Listed entries Start Marker

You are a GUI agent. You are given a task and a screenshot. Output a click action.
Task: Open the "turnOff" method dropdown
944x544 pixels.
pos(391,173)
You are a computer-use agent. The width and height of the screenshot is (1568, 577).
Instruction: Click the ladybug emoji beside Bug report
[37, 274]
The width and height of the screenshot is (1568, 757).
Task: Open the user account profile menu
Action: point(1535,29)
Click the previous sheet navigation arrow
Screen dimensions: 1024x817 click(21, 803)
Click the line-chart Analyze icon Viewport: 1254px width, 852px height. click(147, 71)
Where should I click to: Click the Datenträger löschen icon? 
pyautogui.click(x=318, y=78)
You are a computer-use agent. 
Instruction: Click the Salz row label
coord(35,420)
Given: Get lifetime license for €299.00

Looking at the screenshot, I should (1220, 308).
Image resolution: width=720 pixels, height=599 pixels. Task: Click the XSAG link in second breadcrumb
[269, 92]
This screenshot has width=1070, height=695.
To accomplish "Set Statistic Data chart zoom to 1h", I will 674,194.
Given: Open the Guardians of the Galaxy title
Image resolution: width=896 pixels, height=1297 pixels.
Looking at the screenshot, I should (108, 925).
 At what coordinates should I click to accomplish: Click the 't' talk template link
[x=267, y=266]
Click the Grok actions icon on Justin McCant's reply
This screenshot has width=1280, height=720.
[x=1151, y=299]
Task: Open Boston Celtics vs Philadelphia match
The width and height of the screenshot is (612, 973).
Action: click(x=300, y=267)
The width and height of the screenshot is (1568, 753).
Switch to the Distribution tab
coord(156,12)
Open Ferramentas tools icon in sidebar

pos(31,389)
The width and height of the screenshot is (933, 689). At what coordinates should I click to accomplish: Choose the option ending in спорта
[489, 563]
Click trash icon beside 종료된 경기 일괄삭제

Listed entries End Marker

Each entry needs to be copied out exactly as written.

You are a GUI agent. You are given a task and a screenshot. Output a click action.
Task: Open the "turnOff" method dropdown
944x544 pixels.
pos(391,173)
You are a computer-use agent. The width and height of the screenshot is (1568, 577).
Instruction: Click the ladybug emoji beside Bug report
[37, 274]
The width and height of the screenshot is (1568, 757).
Task: Open the user account profile menu
Action: point(1535,29)
Click the previous sheet navigation arrow
Screen dimensions: 1024x817 click(21, 803)
Click the line-chart Analyze icon Viewport: 1254px width, 852px height. click(147, 71)
Where should I click to: Click the Datenträger löschen icon? 
pyautogui.click(x=318, y=78)
You are a computer-use agent. 
Instruction: Click the Salz row label
coord(35,420)
Given: Get lifetime license for €299.00

Looking at the screenshot, I should (1220, 308).
Image resolution: width=720 pixels, height=599 pixels. Task: Click the XSAG link in second breadcrumb
[269, 92]
This screenshot has width=1070, height=695.
To accomplish "Set Statistic Data chart zoom to 1h", I will 674,194.
Given: Open the Guardians of the Galaxy title
Image resolution: width=896 pixels, height=1297 pixels.
Looking at the screenshot, I should (108, 925).
 At what coordinates should I click to accomplish: Click the 't' talk template link
[x=267, y=266]
Click the Grok actions icon on Justin McCant's reply
This screenshot has width=1280, height=720.
[x=1151, y=299]
Task: Open Boston Celtics vs Philadelphia match
The width and height of the screenshot is (612, 973).
Action: click(x=300, y=267)
The width and height of the screenshot is (1568, 753).
Switch to the Distribution tab
coord(156,12)
Open Ferramentas tools icon in sidebar

pos(31,389)
The width and height of the screenshot is (933, 689). At what coordinates should I click to accomplish: Choose the option ending in спорта
[489, 563]
Click trash icon beside 종료된 경기 일괄삭제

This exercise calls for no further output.